Plusieurs médias d’opposition en Turquie ont applaudi la décision française d’inscrire l’IVG dans la Constitution, s’interrogeant sur le recul de cette liberté, fondamentale pour les femmes, dans leur pays. Mais pour la presse proche du pouvoir, la France a pris “une décision à son image”, décadente.
Courrier International, le 9 mars 2024
Adopté lundi 4 mars à 780 voix pour et 72 contre par le Sénat et l’Assemblée réunis en Congrès, l’inscription de la liberté des femmes de recourir à l’interruption volontaire de grossesse (IVG) dans la Constitution française a été longuement relayé par la presse turque.
“Une victoire historique pour les femmes”, titre ainsi le quotidien de gauche Birgün, qui applaudit ce vote qui fait de la France le premier pays à inscrire cette liberté dans sa Constitution. Un vote d’autant plus précieux que le droit à l’avortement est en recul ou en danger dans de nombreux pays, considère le journal, qui cite les exemples des États-Unis, de la Hongrie ou encore de l’Argentine.
Reprenant les résultats d’une enquête Ipsos datant de 2023, le quotidien rappelle que la société française est l’un des pays les plus progressistes en la matière, 82 % des sondés ayant affirmé être en faveur de ce droit, contre 87 % en Suède – le pays le plus favorable à l’IVG – et seulement 48 % en Turquie, où ce droit est pourtant reconnu depuis 1984.
Droit difficile à faire valoir
“Cela fait quarante et un ans que les Turques ont le droit d’avorter, mais nombre d’entre elles ne le font pas […] par pression sociale”, souligne le média en ligne Bianet, qui rebondit sur l’actualité française pour consacrer un article au sujet. “Encore souvent considéré comme un péché, une interdiction, l’avortement, lorsqu’il est souhaité par une femme, est souvent empêché par un homme ou par l’État”, déplore le média.

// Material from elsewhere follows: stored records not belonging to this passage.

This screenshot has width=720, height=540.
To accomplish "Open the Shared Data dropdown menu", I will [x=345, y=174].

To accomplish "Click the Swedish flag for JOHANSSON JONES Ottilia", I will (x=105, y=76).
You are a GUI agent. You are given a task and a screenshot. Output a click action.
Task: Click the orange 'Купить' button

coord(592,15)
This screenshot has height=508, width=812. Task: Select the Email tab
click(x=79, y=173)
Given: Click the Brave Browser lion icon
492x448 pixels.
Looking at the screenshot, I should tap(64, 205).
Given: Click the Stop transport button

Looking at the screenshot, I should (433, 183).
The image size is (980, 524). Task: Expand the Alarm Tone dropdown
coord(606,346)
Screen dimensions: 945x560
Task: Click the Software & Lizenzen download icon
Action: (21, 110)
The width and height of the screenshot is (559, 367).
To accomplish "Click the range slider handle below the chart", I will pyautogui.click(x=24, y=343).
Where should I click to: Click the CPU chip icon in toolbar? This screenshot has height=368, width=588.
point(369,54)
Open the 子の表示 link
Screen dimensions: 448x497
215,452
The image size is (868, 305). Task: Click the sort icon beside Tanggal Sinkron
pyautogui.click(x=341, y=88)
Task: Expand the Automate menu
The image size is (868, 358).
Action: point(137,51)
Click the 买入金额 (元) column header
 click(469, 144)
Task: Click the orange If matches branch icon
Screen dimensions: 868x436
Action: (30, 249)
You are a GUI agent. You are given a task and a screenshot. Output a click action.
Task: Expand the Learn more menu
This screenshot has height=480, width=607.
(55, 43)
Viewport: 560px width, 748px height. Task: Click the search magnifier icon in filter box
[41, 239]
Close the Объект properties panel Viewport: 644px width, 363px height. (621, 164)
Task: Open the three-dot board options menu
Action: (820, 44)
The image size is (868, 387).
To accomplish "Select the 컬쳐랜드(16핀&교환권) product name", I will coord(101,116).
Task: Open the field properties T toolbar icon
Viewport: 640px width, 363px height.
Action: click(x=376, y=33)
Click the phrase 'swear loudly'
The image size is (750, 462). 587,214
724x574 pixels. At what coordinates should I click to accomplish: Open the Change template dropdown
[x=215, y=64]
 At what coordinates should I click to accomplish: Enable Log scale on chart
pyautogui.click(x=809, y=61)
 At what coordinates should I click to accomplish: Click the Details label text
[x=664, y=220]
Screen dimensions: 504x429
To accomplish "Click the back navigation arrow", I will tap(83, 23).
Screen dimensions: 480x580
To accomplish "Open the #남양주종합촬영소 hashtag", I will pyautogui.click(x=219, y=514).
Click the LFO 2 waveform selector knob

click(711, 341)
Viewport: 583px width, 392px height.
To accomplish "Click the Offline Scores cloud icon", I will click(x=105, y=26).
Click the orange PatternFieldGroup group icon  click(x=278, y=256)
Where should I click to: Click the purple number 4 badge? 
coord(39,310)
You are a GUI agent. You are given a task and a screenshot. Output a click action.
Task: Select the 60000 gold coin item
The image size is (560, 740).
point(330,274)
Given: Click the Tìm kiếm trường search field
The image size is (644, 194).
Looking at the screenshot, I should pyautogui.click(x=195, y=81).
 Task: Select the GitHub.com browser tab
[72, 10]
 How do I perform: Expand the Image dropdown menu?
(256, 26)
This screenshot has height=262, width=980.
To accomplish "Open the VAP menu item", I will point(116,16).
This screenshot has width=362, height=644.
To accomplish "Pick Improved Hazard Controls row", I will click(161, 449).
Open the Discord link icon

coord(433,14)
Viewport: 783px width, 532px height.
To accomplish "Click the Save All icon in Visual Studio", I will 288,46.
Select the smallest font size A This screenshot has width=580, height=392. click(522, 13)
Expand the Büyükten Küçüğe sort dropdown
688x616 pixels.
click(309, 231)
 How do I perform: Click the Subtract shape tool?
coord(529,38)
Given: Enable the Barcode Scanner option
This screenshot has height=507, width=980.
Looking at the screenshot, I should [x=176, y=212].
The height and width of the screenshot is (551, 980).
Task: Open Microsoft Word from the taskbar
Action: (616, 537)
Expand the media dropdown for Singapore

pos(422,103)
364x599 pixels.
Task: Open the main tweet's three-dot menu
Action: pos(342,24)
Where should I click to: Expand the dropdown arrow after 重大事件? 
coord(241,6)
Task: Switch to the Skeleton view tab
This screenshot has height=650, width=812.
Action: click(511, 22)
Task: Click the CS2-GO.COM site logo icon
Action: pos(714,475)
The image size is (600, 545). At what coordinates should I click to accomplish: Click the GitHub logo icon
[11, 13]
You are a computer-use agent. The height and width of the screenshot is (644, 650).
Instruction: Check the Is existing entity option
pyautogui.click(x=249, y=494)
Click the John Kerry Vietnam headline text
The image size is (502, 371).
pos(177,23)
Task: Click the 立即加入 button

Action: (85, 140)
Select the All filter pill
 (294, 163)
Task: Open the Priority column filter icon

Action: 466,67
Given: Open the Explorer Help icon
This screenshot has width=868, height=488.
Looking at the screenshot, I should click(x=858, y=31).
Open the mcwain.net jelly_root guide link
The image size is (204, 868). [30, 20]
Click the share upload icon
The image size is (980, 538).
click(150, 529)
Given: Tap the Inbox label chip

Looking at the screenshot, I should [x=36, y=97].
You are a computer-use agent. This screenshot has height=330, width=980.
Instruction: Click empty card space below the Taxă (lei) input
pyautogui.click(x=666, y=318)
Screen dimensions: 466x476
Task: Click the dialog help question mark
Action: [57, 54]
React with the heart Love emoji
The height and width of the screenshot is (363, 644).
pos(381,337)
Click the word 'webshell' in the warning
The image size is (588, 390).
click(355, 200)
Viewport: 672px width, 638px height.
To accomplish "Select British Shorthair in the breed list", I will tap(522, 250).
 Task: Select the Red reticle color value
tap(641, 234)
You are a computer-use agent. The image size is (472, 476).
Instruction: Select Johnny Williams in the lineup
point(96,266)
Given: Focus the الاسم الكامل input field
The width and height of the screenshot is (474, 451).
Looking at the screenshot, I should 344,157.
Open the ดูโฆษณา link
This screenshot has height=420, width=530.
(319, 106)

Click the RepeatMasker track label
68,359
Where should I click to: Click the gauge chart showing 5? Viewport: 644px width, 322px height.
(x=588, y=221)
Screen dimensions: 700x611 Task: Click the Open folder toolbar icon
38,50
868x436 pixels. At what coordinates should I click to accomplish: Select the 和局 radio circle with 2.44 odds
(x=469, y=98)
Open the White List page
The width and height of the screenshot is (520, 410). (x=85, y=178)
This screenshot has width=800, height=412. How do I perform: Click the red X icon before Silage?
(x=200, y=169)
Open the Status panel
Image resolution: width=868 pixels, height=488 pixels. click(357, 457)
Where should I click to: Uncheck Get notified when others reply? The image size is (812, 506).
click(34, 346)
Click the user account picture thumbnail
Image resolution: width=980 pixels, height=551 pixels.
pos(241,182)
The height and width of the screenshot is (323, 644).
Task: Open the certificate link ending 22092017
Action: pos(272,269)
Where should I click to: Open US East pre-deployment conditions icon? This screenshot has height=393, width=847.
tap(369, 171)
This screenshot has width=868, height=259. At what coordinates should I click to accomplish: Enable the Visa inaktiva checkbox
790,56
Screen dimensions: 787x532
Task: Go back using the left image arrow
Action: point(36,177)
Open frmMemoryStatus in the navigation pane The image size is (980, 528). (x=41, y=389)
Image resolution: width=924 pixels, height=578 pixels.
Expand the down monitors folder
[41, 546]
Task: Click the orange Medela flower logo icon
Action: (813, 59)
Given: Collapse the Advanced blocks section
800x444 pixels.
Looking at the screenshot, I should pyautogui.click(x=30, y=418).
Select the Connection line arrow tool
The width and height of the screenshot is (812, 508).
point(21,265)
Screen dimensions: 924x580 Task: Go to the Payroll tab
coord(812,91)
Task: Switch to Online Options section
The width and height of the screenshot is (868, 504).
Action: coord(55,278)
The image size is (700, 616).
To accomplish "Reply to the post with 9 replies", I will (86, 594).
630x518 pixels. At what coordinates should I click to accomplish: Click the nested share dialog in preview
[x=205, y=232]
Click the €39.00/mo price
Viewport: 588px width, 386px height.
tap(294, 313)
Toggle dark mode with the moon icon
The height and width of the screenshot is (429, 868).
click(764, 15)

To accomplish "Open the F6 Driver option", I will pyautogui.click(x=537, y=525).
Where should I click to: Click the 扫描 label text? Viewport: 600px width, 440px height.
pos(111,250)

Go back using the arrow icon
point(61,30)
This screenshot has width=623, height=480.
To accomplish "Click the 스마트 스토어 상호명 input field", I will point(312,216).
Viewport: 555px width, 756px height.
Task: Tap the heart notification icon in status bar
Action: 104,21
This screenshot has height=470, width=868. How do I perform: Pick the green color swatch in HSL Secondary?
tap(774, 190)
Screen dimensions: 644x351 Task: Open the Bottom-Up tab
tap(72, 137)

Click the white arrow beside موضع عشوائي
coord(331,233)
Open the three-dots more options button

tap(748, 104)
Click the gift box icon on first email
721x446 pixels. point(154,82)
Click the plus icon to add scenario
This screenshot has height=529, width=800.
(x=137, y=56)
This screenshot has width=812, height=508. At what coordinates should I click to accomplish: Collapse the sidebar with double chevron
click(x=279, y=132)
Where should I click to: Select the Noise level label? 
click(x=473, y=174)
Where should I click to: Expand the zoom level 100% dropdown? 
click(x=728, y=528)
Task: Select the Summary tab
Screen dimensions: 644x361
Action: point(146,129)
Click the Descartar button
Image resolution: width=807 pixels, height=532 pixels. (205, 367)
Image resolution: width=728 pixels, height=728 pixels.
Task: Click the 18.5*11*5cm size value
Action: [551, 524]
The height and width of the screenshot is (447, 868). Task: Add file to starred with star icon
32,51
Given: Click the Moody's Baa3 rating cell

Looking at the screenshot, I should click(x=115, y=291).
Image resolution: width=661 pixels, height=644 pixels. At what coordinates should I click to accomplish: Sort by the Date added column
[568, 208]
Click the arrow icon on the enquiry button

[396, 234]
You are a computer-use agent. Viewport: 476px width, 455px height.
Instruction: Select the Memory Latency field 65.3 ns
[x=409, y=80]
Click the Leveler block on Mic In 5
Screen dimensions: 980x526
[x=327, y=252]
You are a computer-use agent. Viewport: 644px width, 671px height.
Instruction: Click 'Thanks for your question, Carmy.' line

Qualifié de “massacre” par le président islamo-nationaliste Recep Tayyip Erdogan, qui ne s’est pourtant pas encore risqué à tenter de l’interdire, le droit à l’avortement, reconnu en théorie, est souvent très difficile à mettre en œuvre.
Ces dernières années, l’accès à l’IVG a même reculé dans le pays, s’inquiète le média, citant une étude universitaire selon laquelle de plus en plus d’hôpitaux ou de médecins refusent de le pratiquer, ou facturent différemment selon qu’il s’agit d’une femme mariée ou d’une célibataire, en raison du tabou que constituent les relations sexuelles hors mariage.
“Prétendu pays des libertés”
Pis, concernant les mineures, les lenteurs de la justice peuvent parfois contraindre des jeunes filles victimes d’abus sexuels à mener leur grossesse à terme.
Ainsi, le média en ligne SoL Haber rapportait fin février le cas d’une jeune fille de 16 ans victime d’un viol, qui avait demandé à la justice une autorisation pour procéder à une IVG. Mais la demande, intervenue au cours des dix premières semaines de la grossesse, était restée sans réponse pendant plus d’un mois, rendant finalement un avortement impossible.
Gravement éprouvée psychologiquement, la jeune fille avait porté son cas devant la Cour constitutionnelle, qui vient de lui accorder un dédommagement équivalant à 2 000 euros, rapporte le média.
Pour le média islamiste Yeni Akit, en revanche, la décision française n’est en aucun cas un progrès. “Une erreur historique pour la France, qui prend une décision à son image”, titre le quotidien. “Le prétendu pays des libertés fait encore l’actualité”, dénonce le quotidien, qui considère qu’il s’agit d’une opportunité saisie par le président Emmanuel Macron de “renforcer sa popularité à gauche” et de “museler les opposants à l’avortement”.